Doch ich habe mich da in etwas reinlabern lassen – so wie man plötzlich einen Oxfam- oder WWF-Spendenvertrag am Hals hat, wenn man in der Fußgängerzone nicht höllisch aufpasst. Meine Freundin möchte ihrerseits fit werden. Da kam das Angebot des Fitnessstudios zur rechten Zeit. Sie sagte zu. Wie machen die das nur? Das Geschäft am Ego. Man müsste das Rainer Schaller, den McFit-Gründer, mal fragen. Doch der ist ja tot. Jedenfalls erlaubt es der Vertrag meiner Freundin, am Wochenende eine weitere Person mitzunehmen – for free. Mir gehen die Argumente aus.

In meiner Sporttasche befinden sich ein Paar Hallenschuhe, das noch beim letzten Tragen vorn drückte, eine Trainingshose, ein atmungsaktives Langarm-Shirt, Deocreme, Scham. In der Umkleidekabine eine Rotte Männer.

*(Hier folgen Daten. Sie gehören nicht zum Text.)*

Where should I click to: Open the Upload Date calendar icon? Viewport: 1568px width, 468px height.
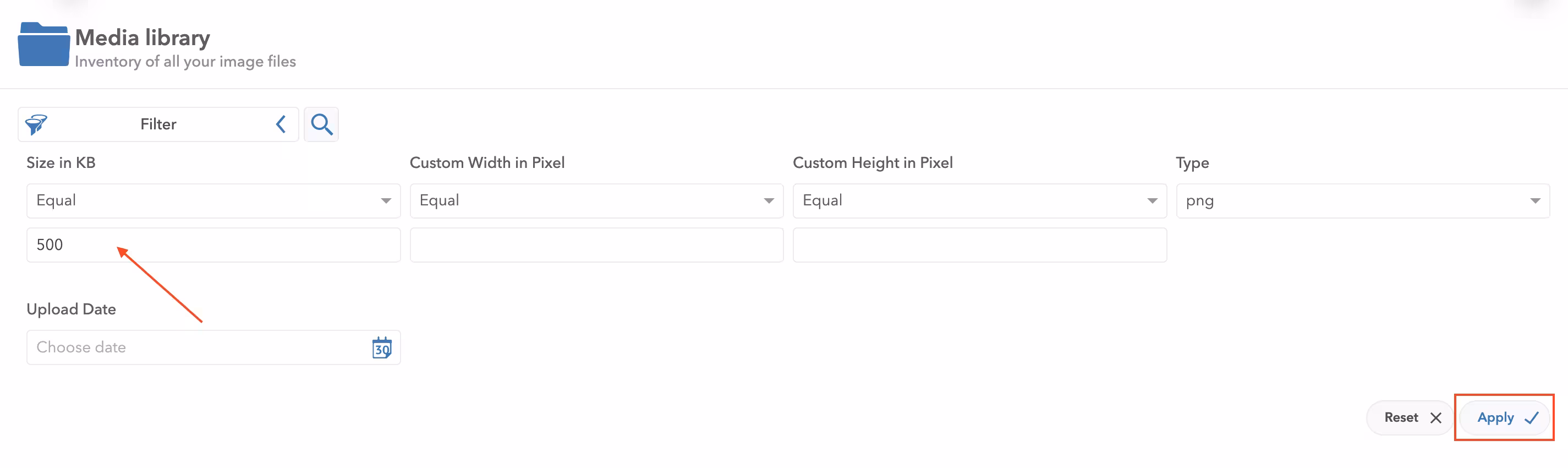pos(382,348)
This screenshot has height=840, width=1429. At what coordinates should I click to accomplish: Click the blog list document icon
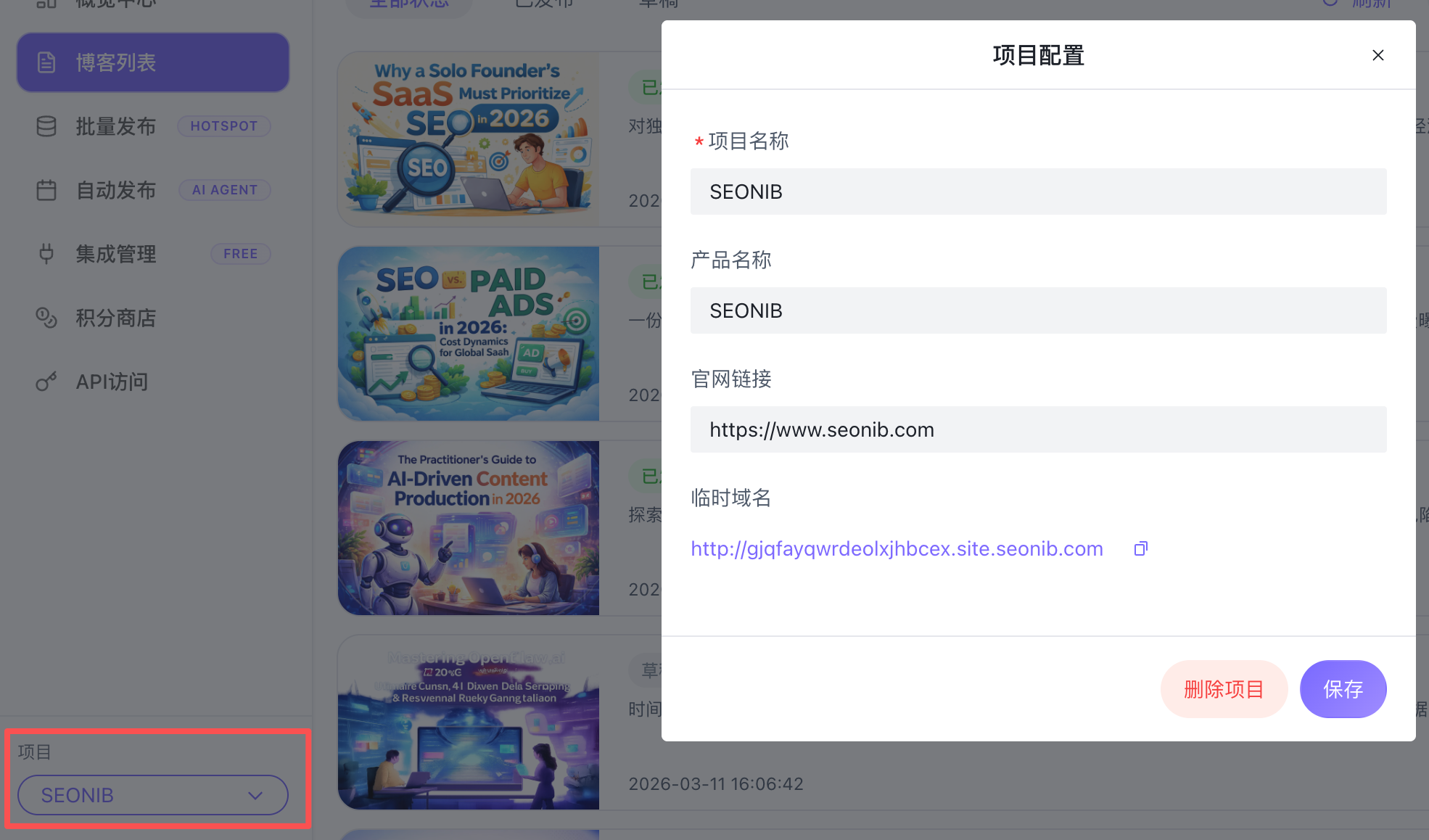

Wer sich fertig umgezogen hat, stellt sich vor den Spiegel. Manche drücken und pressen an ihren Brüsten rum. Die Gesichter bubihaft, aber die Körper wie Walrosse. Wer frisiert, der siegt. Daneben ich und meine engen Schuhe.

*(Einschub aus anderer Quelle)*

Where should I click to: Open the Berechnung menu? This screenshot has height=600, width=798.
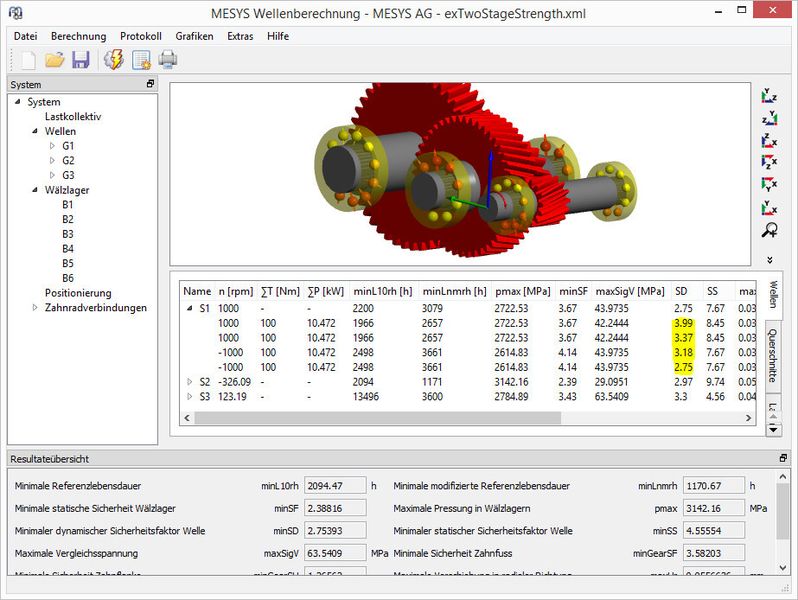point(78,36)
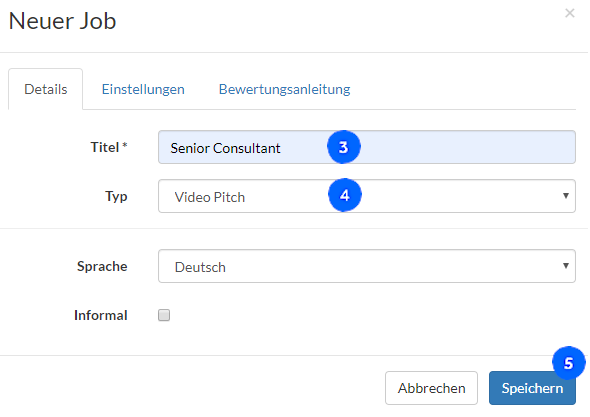Cancel with the Abbrechen button
Image resolution: width=590 pixels, height=417 pixels.
click(431, 388)
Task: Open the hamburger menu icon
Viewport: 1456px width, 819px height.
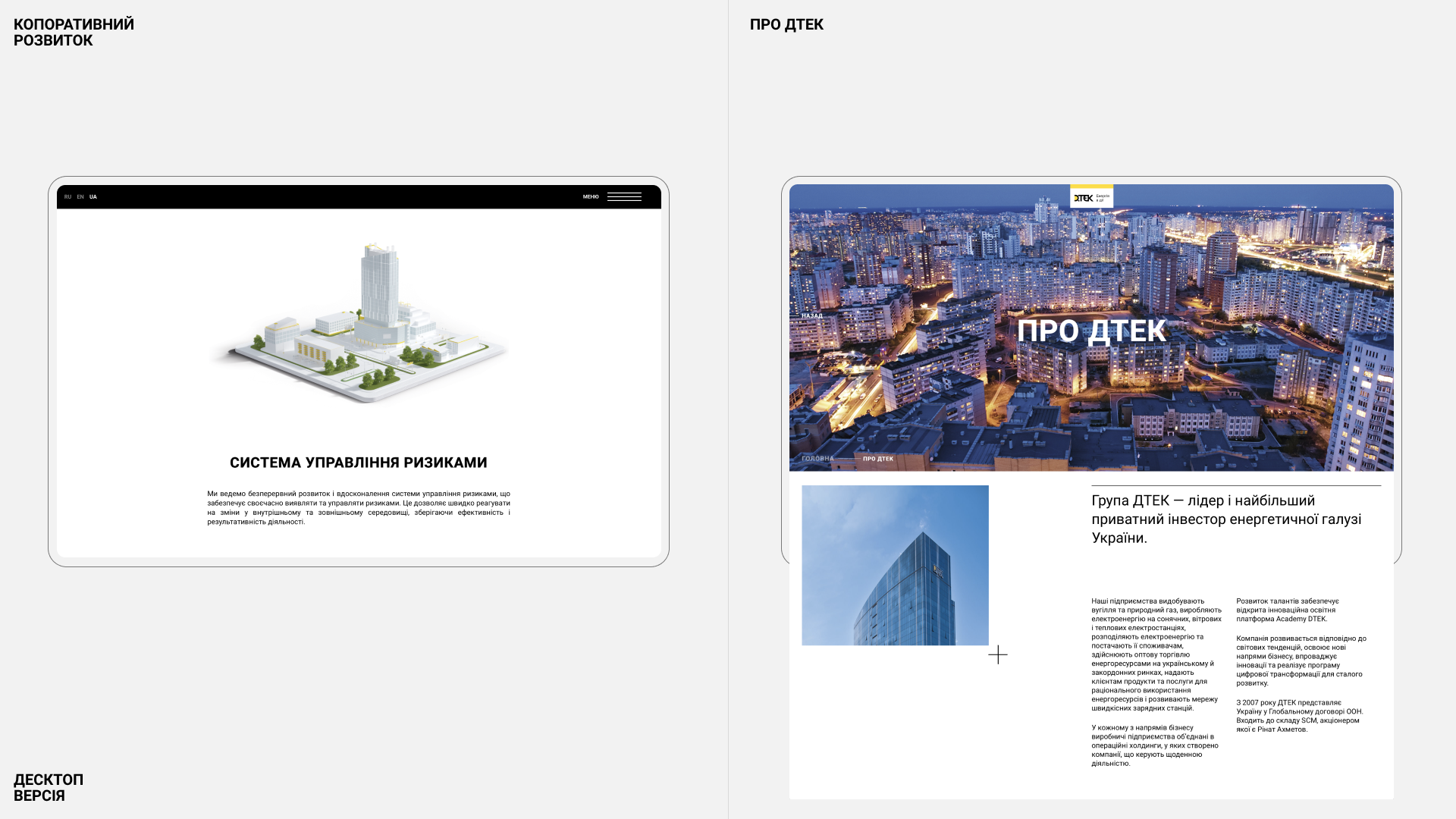Action: [624, 196]
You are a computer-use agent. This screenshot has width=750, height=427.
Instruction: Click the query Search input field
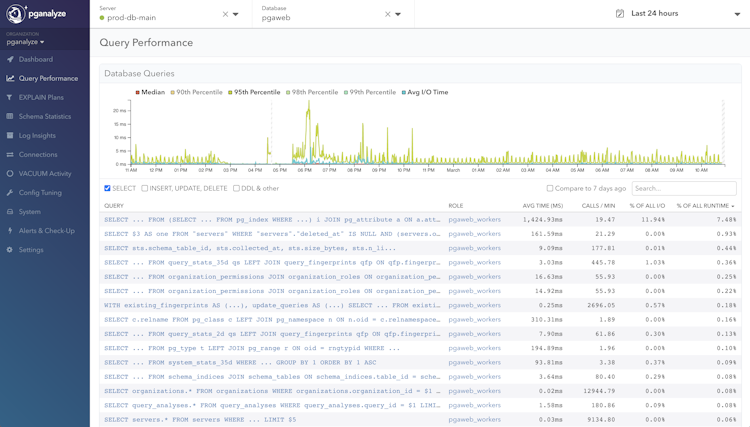click(684, 188)
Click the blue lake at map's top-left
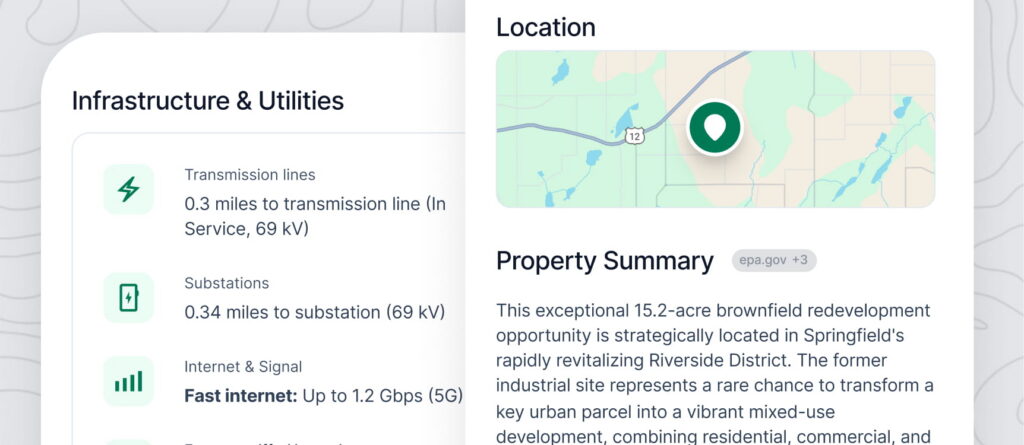 tap(561, 70)
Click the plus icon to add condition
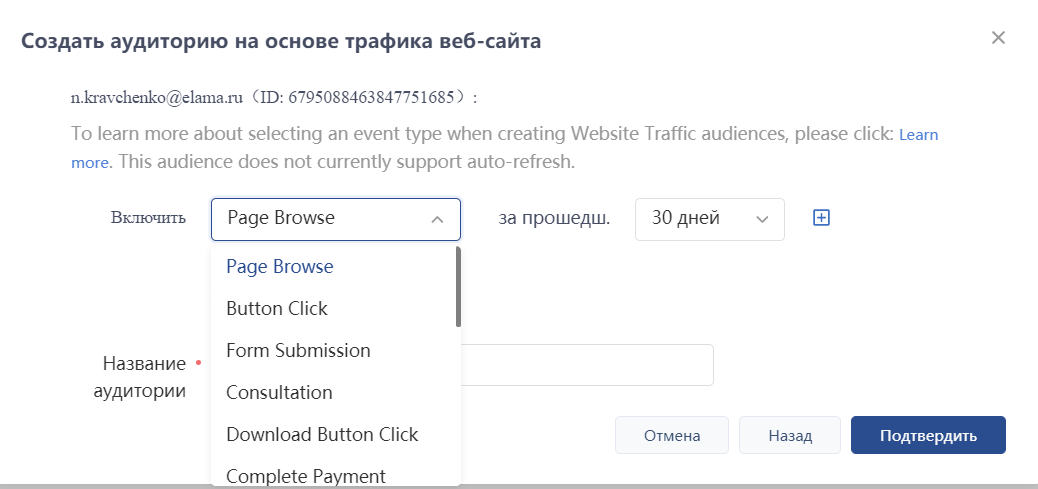The image size is (1038, 489). coord(821,218)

Im Fitnessbereich herrscht eine kalte, cleane Atmosphäre wie in der Gerichtsmedizin, so als würde man sich im Kopf von Patrick Bateman befinden. Anfangen aufm Stepper, ich krieg‘ die Steigung nicht eingestellt. Nach dem Gebrauch muss man alles desinfizieren, Hygiene ist Pflicht, was mir gefällt. Nun Reverse Butterfly, Latzugmaschine, Beinpresse – das macht alles überhaupt keinen Spaß, es ist nicht mal Sport, eigentlich nicht mal Bewegung, meine Muskeln beginnen zu zittern.

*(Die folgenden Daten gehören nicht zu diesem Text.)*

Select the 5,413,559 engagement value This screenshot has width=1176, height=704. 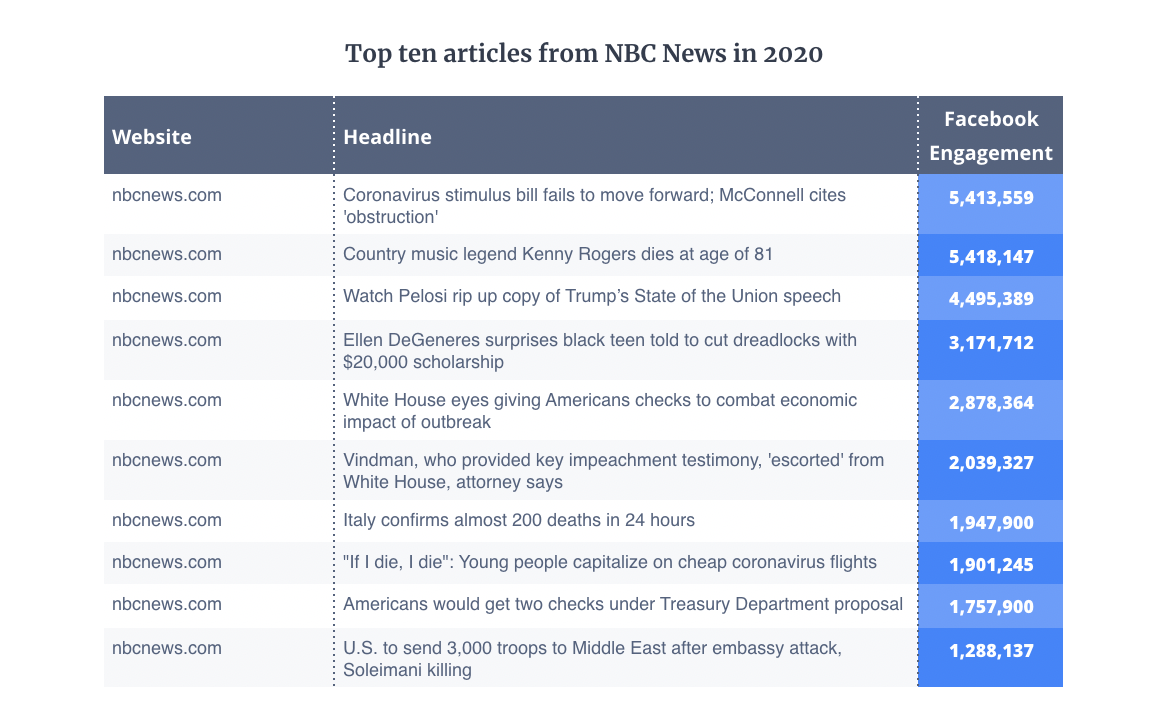coord(990,198)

Wenn man gerade nicht damit beschäftigt ist, sich zu vergleichen, fallen einem die Bildschirme auf. Allerorts hängen sie von der Decke. Im Programm wirbt die Influencerin für ihren Fitness-Kanal. Es hat etwas zutiefst Trauriges, und sie sieht so aus wie ein energisches Mädchen, das ganz von alleine eine Aufgabe gelöst hat, doch die Eltern applaudieren nicht. Unter dem Fernseher steht ein Kühlschrank, aus dem man unappetitliche Qi²-Proteinriegel greifen kann.

Nach eineinhalb Stunden ist Sense. Wir folgen dem schwarzen Laminat in den hintersten Raum, der Freihantel-Bereich. Der Beyoncé-Dancepop des Geräteraums weicht bollerndem Darkroom-Techno, Grüppchen von Typen feuern sich gegenseitig wie bei einem Boxkampf an und treiben sich bis an den Punkt des totalen Muskelschmerzes. Hier produzieren sogar die Frauen übermäßig Testosteron.

Schwach schlurfe ich in die Umkleidekabine zurück. Aus die engen Schuhe und das enge Shirt. Ich strecke meinen Oberkörper und gucke über meine Schulter. Ich kann‘s nicht glauben, aber da steht schon wieder ein Typ und quetscht an seiner einen Titte rum.